Purpose: To evaluate the association of baseline characteristics and early visual acuity (VA) response with visual outcomes at years 1 or 2 in the Comparison of Age-Related Macular Degeneration (AMD) Treatments Trials (CATT).

Design: Secondary analysis of CATT

Participants: The 1185 CATT participants with baseline VA of 20/25 to 20/320

Methods: Participants were assigned to [Lucentis] or [Avastin] and to 1 of 3 dosing regimens. Associations of baseline characteristics and early VA response (week 4 or 12) with VA response at years 1 or 2 were assessed. Patients who had a poor initial response (visual acuity 20/40 or worse with persistent fluid and without [at least a 1-line visual acuity gain] were defined as candidates for changing treatment.

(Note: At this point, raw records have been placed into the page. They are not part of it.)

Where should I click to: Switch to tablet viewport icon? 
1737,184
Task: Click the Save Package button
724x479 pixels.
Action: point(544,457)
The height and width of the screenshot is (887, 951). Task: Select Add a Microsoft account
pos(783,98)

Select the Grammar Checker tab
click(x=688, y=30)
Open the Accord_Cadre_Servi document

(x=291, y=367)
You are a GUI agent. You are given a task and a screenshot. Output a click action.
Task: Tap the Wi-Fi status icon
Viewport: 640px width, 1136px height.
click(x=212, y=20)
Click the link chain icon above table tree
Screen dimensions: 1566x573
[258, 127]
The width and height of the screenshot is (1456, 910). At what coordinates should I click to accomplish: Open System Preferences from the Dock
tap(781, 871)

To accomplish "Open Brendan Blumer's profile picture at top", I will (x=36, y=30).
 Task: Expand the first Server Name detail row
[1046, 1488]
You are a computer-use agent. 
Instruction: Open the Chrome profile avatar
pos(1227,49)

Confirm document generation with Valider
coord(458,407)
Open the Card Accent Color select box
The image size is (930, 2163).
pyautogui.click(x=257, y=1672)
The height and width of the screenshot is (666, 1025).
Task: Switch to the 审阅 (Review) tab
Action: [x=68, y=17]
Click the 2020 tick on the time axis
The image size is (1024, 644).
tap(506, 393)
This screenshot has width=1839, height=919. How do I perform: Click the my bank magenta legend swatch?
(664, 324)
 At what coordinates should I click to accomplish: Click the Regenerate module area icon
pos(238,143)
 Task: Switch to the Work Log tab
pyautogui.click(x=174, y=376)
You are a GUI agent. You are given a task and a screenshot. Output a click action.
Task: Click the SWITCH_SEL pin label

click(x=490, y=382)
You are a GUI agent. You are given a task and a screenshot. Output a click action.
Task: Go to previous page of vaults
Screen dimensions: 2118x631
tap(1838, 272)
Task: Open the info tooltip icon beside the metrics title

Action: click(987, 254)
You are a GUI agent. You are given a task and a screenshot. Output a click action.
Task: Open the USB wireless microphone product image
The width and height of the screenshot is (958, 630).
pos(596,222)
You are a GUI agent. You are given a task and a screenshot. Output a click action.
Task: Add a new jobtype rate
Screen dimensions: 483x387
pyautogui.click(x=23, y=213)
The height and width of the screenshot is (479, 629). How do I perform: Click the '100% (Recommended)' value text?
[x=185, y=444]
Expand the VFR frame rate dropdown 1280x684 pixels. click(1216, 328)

Results: Baseline predictors for less visual acuity gain at year 2 were older age, visual acuity of 20/40 or better, larger choroidal neovascularization area, presence of geographic atrophy, total foveal thickness [less than 325 micrometers or greater than 425 micrometers], and elevation of retinal pigment epithelium.

Conclusions: Visual acuity response at week 12 is more predictive of 2-year vision outcomes than either several baseline characteristics or week 4 response. Eyes with poor initial response may benefit from continued treatment without switching to another drug.